ICC 11 (and possibly 10) vectorizer bug (but ICC 9.x works fine)

gordan
Beginner
573 Views
This sort of bugginess has been the bane of my code since ICC 10, and it has found it's way into ICC 11 as well, it seems. ICC 9, however handles this sort of thing just fine, especially when it's told to just do it.

Here's a code example:

$ cat test.cxx
#include

int main ()
{
unsigned int x;
float xx;
float Frequency = 0.1f;
unsigned int LocalDataC = 100;
float LocalDataV[100];
float Amplitude = 5.0f;
float OffsetX = 2.0f;
float OffsetY = 1.0f;

#pragma ivdep
for (x = 0, xx = 0.0f; x < LocalDataC; x++)
LocalDataV -= Amplitude * sinf (Frequency * xx++ + OffsetX) + OffsetY;
}

# with ICC 11.1.064
$ icpc -msse3 -xP -O3 -ansi-alias -fargument-alias -fp-model fast=2 -rcd -align -Zp16 -ipo -fomit-frame-pointer -funroll-loops -fpic -w1 -vec-report3 -c text.cxx
$ icpc -msse3 -xP -O3 -ansi-alias -fargument-alias -fp-model fast=2 -rcd -align -Zp16 -ipo -fomit-frame-pointer -funroll-loops -fpic -w1 -vec-report3 -static text.o -o text
ipo: remark #11001: performing single-file optimizations
ipo: remark #11005: generating object file /tmp/ipo_icpczjFuVx.o
test.cxx(15): (col. 2) remark: loop was not vectorized: existence of vector dependence.
test.cxx(16): (col. 50) remark: vector dependence: assumed ANTI dependence between xx line 16 and xx line 16.
test.cxx(16): (col. 50) remark: vector dependence: assumed FLOW dependence between xx line 16 and xx line 16.
test.cxx(16): (col. 50) remark: vector dependence: assumed FLOW dependence between xx line 16 and xx line 16.
test.cxx(16): (col. 57) remark: vector dependence: assumed ANTI dependence between xx line 16 and xx line 16.

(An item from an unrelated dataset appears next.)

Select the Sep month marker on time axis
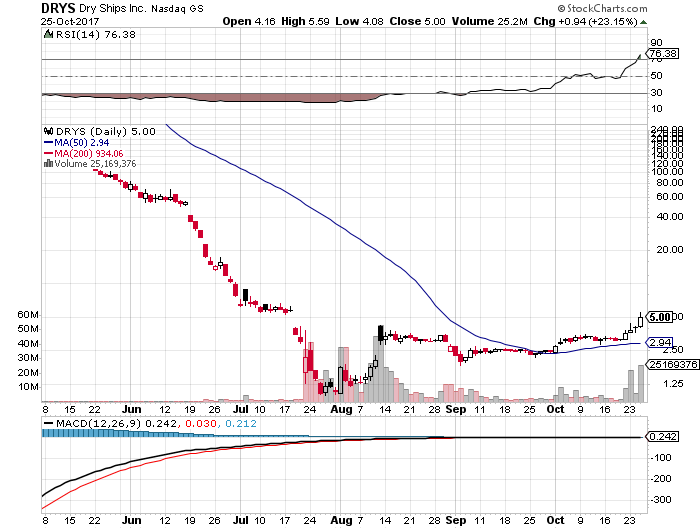pyautogui.click(x=455, y=409)
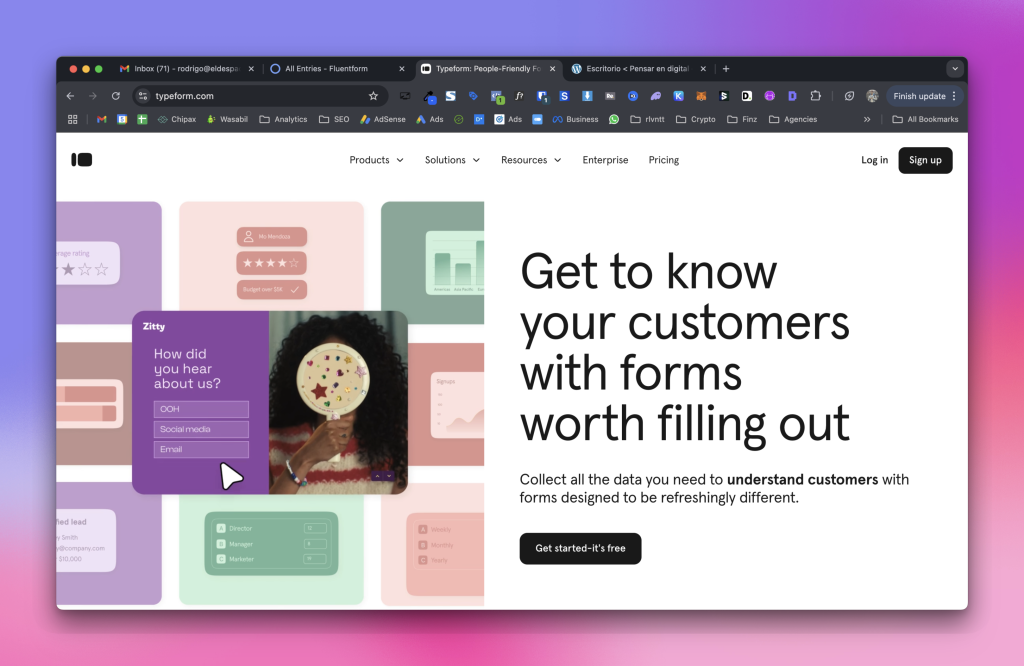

This is despite the #pragma ivdep
At the very least it should do as it's told.

# with ICC 9.1.053, OTOH, even without #pragma ivdep

$ icpc -msse3 -xP -O3 -ansi-alias -no-alias-args -fp-model fast=2 -rcd -align -Zp16 -ipo -fomit-frame-pointer -funroll-loops -fpic -w1 -vec-report3 -c test.cxx
$ icpc -msse3 -xP -O3 -ansi-alias -fargument-alias -fp-model fast=2 -rcd -align -Zp16 -ipo -fomit-frame-pointer -funroll-loops -fpic -w1 -vec-report3 -static test.o -o test
IPO: performing single-file optimizations
IPO: generating object file /tmp/ipo_icpcXonqxM.o
test.cxx(14) : (col. 2) remark: LOOP WAS VECTORIZED.

I have pointed things like this out back when ICC 10 was just released. It's more than a little disappointing that 2 years and two major versions later ICC 9's vectorizer is still unmatched and unsurpassed. This is particularly disappointing for those of us who put in the effort to write code specifically in a way that should be vecorizable.
0 Kudos
1 Solution
Dale_S_Intel
Employee
573 Views

I have pointed things like this out back when ICC 10 was just released. It's more than a little disappointing that 2 years and two major versions later ICC 9's vectorizer is still unmatched and unsurpassed. This is particularly disappointing for those of us who put in the effort to write code specifically in a way that should be vecorizable.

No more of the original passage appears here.